Robin Toth helped Eastern Washington’s aerospace manufacturing industry grow through her job at Greater Spokane Incorporated.
Now, she’s taking those skills to the state Department of Commerce.
Toth will head the state’s public-private efforts to grow Washington’s $69 billion aerospace industry.
“Washington has the most efficient and innovative aerospace supply chain in the world,” Toth, GSI’s former director of business development, said in a statement.
She said she’ll be working with aerospace companies “to keep Washington in a league of its own for the next generation of aircraft manufacturing and jobs.”

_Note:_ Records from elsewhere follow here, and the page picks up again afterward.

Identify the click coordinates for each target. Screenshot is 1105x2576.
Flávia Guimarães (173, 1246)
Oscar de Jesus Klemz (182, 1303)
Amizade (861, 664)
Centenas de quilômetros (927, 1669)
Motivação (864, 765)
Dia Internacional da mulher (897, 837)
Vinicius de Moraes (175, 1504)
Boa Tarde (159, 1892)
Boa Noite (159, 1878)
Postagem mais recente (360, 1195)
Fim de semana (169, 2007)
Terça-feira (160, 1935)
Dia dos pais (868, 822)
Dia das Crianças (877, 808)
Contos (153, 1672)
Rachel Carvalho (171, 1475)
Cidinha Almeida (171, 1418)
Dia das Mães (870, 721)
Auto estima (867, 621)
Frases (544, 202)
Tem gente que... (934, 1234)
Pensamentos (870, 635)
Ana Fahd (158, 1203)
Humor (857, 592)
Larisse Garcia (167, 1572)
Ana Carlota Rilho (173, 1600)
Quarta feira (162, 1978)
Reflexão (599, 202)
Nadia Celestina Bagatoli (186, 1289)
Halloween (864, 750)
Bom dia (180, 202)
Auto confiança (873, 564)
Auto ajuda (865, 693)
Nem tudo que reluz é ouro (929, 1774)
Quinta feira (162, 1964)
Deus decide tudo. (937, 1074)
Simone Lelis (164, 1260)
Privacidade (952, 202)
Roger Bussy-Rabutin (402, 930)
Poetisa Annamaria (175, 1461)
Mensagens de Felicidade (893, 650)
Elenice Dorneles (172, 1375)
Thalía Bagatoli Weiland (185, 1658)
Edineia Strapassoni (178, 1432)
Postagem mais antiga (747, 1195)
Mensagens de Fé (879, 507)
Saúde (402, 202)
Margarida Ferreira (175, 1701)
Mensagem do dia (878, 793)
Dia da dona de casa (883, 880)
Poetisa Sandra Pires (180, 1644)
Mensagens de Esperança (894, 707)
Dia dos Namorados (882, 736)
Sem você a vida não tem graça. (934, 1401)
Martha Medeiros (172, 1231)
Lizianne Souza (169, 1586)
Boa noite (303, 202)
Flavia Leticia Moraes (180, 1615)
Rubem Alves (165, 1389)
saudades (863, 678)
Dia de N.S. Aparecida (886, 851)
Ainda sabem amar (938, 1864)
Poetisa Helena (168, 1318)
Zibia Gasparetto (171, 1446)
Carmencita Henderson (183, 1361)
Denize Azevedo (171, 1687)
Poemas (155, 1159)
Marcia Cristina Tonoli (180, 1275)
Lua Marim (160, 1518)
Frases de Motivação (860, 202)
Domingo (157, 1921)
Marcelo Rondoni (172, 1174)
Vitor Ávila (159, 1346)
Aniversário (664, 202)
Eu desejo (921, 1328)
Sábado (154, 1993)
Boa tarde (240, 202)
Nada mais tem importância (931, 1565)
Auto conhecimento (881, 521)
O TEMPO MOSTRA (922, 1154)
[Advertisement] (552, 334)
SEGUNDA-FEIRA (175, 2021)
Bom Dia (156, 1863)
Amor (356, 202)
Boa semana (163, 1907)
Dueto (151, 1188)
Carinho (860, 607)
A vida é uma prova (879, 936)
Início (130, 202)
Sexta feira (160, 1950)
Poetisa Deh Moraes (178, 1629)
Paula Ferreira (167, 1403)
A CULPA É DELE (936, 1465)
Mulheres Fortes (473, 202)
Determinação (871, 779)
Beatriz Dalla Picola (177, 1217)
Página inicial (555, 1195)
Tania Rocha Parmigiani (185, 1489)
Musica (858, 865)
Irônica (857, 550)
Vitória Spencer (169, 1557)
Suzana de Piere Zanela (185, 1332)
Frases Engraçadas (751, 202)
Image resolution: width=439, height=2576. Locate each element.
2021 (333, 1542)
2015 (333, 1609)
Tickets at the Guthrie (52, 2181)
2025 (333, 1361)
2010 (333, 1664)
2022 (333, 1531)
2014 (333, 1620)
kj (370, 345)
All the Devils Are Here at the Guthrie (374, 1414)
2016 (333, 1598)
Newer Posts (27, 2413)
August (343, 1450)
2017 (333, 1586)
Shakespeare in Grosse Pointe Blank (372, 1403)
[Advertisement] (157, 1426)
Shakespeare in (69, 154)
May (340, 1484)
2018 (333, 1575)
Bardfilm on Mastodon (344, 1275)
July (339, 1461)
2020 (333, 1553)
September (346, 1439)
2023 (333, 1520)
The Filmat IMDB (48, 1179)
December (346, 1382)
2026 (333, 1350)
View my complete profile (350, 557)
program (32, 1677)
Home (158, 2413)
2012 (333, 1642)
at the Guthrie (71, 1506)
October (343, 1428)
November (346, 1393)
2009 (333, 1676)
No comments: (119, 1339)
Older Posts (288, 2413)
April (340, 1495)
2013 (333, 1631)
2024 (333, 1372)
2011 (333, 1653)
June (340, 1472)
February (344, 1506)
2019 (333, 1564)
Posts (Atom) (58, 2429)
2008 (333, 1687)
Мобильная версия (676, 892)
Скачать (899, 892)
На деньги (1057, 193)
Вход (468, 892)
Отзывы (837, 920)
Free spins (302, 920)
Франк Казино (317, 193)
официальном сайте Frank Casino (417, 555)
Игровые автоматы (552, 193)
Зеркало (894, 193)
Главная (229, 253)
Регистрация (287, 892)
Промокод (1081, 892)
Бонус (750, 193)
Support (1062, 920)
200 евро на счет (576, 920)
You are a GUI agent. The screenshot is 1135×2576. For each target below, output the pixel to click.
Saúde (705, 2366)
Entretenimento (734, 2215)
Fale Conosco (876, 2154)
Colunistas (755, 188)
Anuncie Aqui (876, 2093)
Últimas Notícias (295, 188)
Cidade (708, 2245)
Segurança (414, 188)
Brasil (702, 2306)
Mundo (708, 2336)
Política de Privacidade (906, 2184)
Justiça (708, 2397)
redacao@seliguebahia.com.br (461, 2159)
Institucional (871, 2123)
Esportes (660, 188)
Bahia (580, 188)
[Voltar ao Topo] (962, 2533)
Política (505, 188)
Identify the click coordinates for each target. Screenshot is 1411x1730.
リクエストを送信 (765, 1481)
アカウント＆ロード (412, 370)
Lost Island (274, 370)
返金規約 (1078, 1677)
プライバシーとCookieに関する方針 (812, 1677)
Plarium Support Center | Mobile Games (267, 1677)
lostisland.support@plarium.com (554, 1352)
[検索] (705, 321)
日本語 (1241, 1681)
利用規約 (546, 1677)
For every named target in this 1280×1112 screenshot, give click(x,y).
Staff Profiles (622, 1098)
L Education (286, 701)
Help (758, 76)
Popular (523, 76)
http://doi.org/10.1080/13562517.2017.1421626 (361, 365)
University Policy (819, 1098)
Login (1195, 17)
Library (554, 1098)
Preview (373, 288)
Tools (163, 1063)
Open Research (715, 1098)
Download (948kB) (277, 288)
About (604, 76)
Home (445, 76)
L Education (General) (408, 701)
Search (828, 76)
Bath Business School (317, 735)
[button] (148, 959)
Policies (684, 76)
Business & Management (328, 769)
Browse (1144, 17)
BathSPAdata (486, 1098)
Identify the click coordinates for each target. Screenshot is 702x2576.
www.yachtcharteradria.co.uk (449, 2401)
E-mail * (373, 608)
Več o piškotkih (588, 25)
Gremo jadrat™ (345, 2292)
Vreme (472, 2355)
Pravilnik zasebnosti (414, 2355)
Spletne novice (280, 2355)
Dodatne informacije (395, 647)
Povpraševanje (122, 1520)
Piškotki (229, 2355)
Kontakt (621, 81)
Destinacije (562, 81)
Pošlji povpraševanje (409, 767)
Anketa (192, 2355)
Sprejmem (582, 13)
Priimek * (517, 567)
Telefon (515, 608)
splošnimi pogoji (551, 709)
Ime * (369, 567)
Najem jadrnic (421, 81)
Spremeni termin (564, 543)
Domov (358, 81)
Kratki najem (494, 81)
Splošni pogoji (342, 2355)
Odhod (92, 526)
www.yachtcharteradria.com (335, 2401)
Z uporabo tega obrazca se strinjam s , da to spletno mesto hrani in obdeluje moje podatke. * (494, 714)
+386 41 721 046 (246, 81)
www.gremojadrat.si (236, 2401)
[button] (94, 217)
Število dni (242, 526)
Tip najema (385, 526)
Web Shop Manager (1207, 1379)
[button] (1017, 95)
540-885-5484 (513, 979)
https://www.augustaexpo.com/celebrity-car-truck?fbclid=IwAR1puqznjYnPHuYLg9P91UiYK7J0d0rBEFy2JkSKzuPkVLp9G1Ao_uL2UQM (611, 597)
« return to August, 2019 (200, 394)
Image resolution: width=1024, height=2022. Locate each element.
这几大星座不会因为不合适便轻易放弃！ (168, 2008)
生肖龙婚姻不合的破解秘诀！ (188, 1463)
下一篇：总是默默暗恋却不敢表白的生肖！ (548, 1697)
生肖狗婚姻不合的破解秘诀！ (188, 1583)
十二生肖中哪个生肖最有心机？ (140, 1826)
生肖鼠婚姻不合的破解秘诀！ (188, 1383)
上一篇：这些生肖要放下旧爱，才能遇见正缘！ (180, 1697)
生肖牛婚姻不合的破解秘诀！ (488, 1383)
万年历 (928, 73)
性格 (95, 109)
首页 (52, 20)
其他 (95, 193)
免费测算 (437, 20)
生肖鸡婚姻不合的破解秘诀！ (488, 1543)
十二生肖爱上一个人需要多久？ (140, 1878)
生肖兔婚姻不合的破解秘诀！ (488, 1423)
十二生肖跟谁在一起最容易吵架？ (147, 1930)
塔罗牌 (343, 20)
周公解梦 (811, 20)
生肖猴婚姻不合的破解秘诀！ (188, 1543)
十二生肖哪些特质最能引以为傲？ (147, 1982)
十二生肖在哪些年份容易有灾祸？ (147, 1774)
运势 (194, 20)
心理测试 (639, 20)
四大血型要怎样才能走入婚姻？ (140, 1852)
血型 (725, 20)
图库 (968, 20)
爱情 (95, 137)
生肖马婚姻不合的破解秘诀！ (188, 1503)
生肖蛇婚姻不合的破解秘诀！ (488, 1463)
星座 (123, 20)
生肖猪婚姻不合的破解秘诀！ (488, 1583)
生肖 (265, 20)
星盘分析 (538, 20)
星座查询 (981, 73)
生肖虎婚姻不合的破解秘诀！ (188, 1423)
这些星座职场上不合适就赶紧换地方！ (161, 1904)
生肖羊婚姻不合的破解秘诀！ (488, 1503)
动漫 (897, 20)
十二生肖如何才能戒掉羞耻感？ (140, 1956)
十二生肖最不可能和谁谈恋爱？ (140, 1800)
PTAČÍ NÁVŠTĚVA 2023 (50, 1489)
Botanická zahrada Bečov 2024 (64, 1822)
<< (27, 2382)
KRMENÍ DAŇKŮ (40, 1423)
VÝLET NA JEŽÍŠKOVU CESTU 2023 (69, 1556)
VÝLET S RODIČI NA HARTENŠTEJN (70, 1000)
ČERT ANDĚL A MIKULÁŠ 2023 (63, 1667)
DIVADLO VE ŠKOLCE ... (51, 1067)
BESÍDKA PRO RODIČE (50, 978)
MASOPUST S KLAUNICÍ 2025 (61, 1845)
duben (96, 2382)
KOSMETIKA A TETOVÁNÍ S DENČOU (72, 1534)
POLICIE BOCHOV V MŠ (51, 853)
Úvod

Toth starts her new job Thursday.
“I believe Washington will be well served with her in that position,” said Todd Mielke, GSI chief executive. “She is probably one of the most knowledgeable people in the state with regard to the aerospace industry sector. She has a strong understanding of what’s going on in that industry throughout the state.”
Toth is a member of Gov. Jay Inslee’s New Middle-Market Airplane Executive Council.
Boeing unveiled plans for the new jetliner, informally called the 797, at last year’s Paris Air Show. Washington officials are trying to ensure Boeing builds the new plane in the state.
The middle-market plane would have room for 220 to 270 passengers and travel distances of about 5,200 nautical miles, filling a niche for Boeing.
The new plane would travel longer distances than the company’s 737 airliners, but would be less costly to operate than the 787 Dreamliner, which is intended for long-haul travel.
Before she worked at GSI, Toth was the city of Spokane’s economic development project planner. She studied transportation at Mt. San Antonio College in Walnut, California, and business administration at Eastern Washington University.
Building the new airplane in Washington would likely create spinoff jobs for Spokane area manufacturers.
Aerospace is a $270 million industry in Spokane County, employing about 4,300 people. Many of those workers have jobs at companies that make parts for Boeing’s massive supply chain.